What we run into and the service we provide is being able to enable, and PPRO enables all these payment methods through one integration. We work with one contract because we handle all the contractual elements about the payment methods and also facilitate the reconciliation and payment settlement to our partners directly for all of these transactions. We try to simplify that because standalone, if a merchant or PSP goes direct to all these payment methods, the amount of integration work, upkeep, contracts, the reconciliation and settlement, and all of those pieces, ends up being tons of work. If you’re trying to then cobble together your front end that you’re supplying to the merchants and whatever shopping cart they have, and the manner in which they’re working, it can create a lot of complexity, challenges, and headache in the long-term. And certainly payments are not going to become more simplistic. When we talk about things moving to card not present, if you walk into a store today and swipe a credit card, in the future, think about the complexity of Apple Pay or using facial recognition to make a payment through a mobile app.
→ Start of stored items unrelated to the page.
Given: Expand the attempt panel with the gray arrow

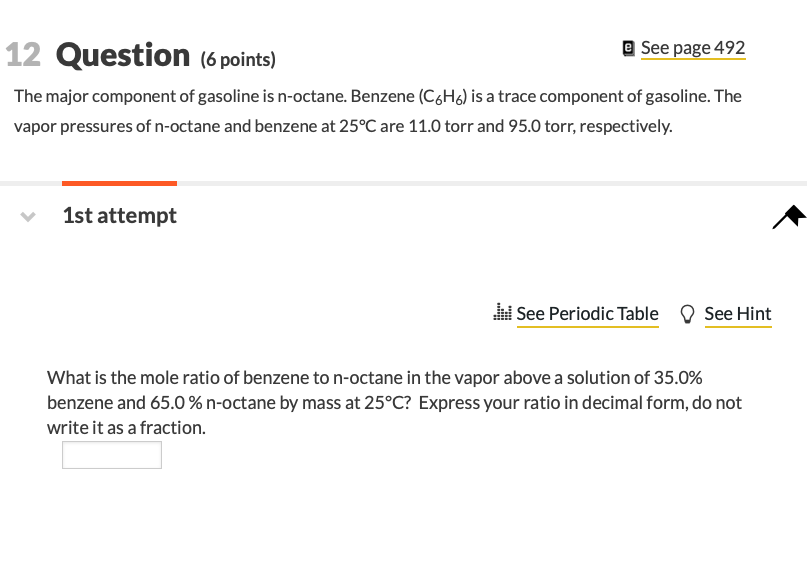Looking at the screenshot, I should tap(28, 216).
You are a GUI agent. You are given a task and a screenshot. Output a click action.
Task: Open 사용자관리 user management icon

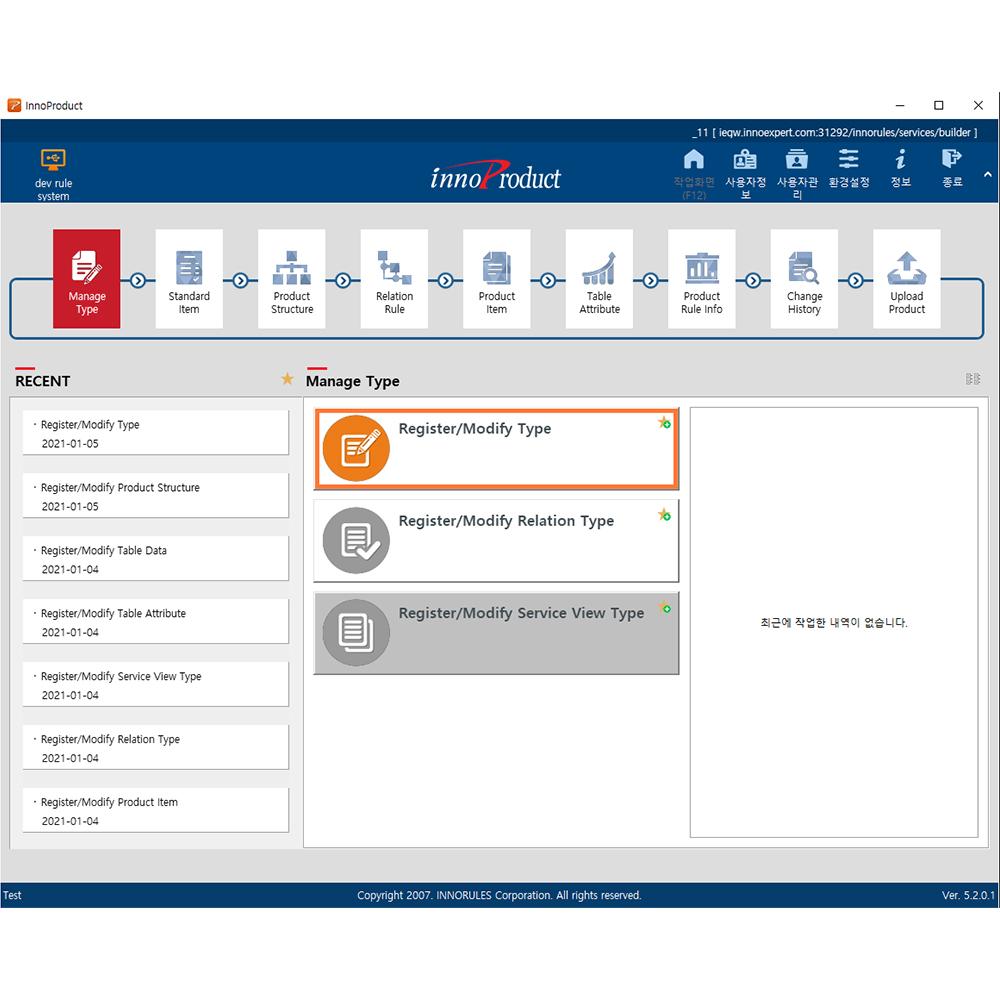pos(797,169)
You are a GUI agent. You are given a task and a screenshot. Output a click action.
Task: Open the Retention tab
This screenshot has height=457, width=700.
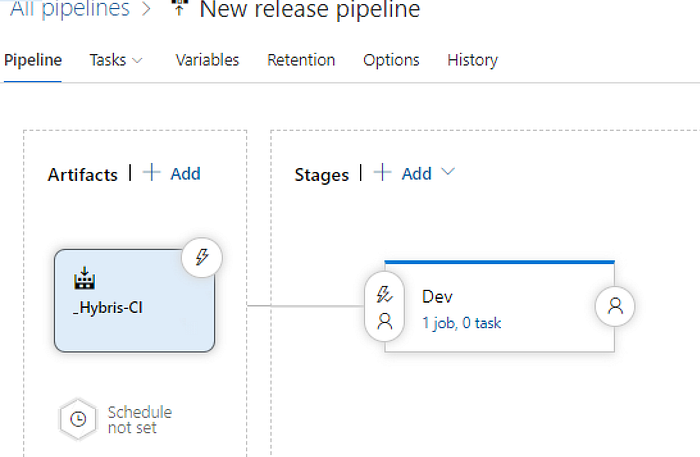click(x=301, y=60)
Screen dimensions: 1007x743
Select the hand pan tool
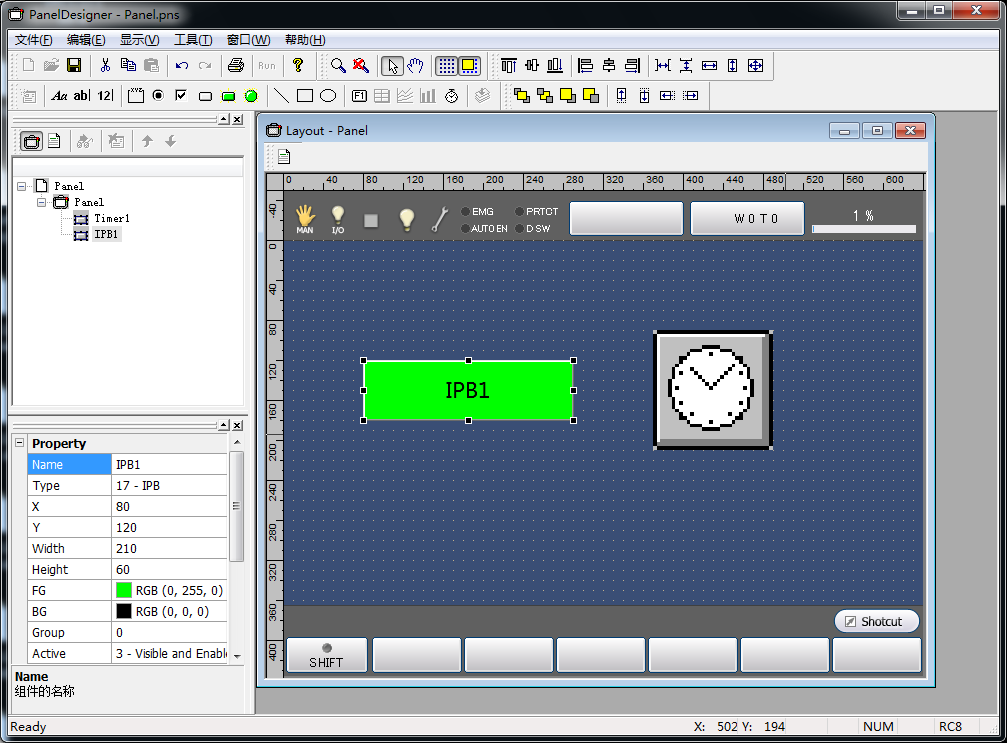(x=415, y=66)

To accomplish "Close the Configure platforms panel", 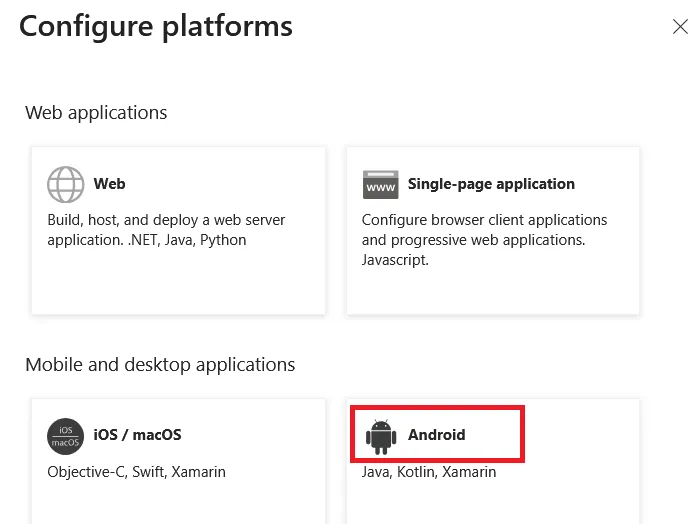I will click(x=680, y=27).
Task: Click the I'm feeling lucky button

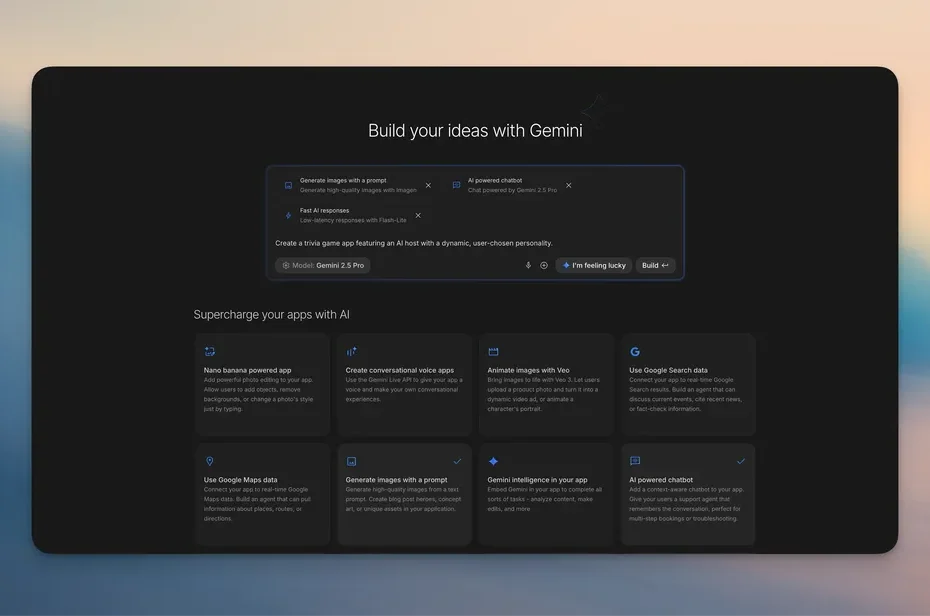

There’s technology in the background that’s always working, and that’s only going to get layered with more complexity when you think about new payment methods being added, new ways of paying, and consumer behavior continuing to advance. All that being said, complexity is going to keep advancing, and really it requires merchants and PSPs to look at the ecosystem and figure out who to partner with. Going alone doesn’t work because when trying to build your own solutions, you could take years just trying to build one solution, and it’s outdated within five. It’s really important that each company and ecosystem looks at how to partner with the right companies. What are the solutions the company is offering? Where is technology headed? Are they prepared to take advantage of that technology in five to 10 years based upon their current systems? If not, how do their enable that? Certainly some companies will work that through acquisition, others will work that through partnerships, and others may stand on the sidelines until they’re forced to make those moves out of fear of losing market share.
So, there are a ton of things coming that I’m excited about where we’re headed in the payments industry, specifically in e-commerce. I didn’t even touch upon things like cryptocurrency, which we also support, that’s down the road as well and continues to be one of those ways to pay that is controversial to some degree. But there’s certainly an element of consumers around the world that are even using crypto. All of these things need to be taken in consideration when looking at the global commerce, global economy of e-commerce, and where we’re headed as a world.
Excellent. Well, I certainly agree with you. I think there are certainly a lot of things that the industry, merchants, and payment service providers need to keep in mind. The complex just keeps getting even more complex. Steve, thank you so much for speaking to me about PPRO and cross-border e-commerce, and I hope to have you back on the podcast soon.
Villegas: Ryan, thank you very much for the time. I appreciate it and look forward to speaking with you in the future.